How Big Tobacco “brainwashed” the public

Robert Proctor was the first historian to testify against Big Tobacco. Now, he's targeting other major industries that use misinformation to sell their harmful products.

Origin of the case for cigarette eradication


In 1999, Robert Proctor was the first historian to ever testify against the tobacco industry. Now, he thinks culture of misinformation pioneered by Big Tobacco is now widespread across every industry. In the 1990s, Proctor helped coin the term Agnotology -- the study of ignorance and how it spreads in society, something he sees as exacerbated by the technology of the 21st century. Climate change, tobacco smoking, and ethical consumption are all issues that have been tackled to degrees of success at an individual level. But Proctor wants people to make sure they still fight to hold big corporations accountable for their actions.

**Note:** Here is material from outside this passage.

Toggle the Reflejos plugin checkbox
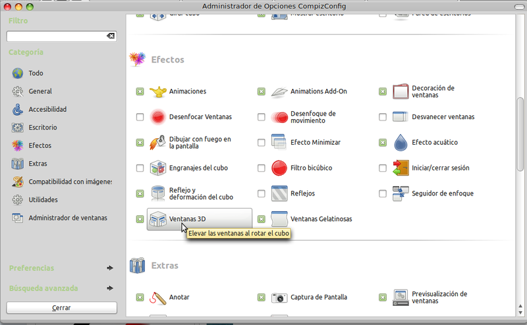 (262, 194)
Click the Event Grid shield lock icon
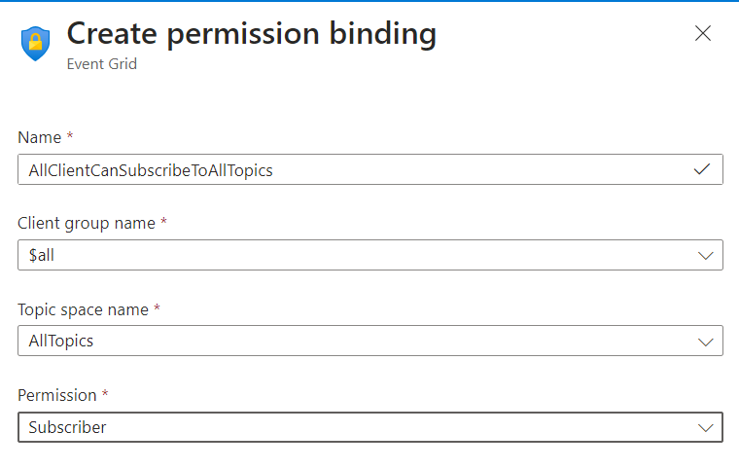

The man behind the history


“We live in a world of military secrecy, a world where large, powerful corporations create bodies of ignorance deliberately in order to flourish. Years ago, at Harvard, and I noticed that cigarettes were the leading preventable cause of death in the United States and the world more generally. I started realizing that the tobacco industry was deliberately creating ignorance through what I called distraction research. They were massive funding funders of research funding, worth billions of dollars worth of research into everything but cigarettes causing cancer. And actually 25 at least twenty-five Nobel laureates have taken money from big tobacco. They essentially brainwashed the public to that effect. And that's why we still have six trillion cigarette smokers worldwide every year,” Dr. Robert Proctor, Stanford University tells Brut.


Work still be done


Selling tobacco is legal to people 18 and over. But according to the federal government, the vast majority of smokers start smoking before they're 18. Legislators in Sweden, Norway, and New Zealand have worked to outlaw smoking in public buildings. A biggest success against the industry, was in Canada, where a far-reaching campaign that put graphic warning pictures on all cigarette packs, doubled the price of cigarettes and banned most tobacco advertising.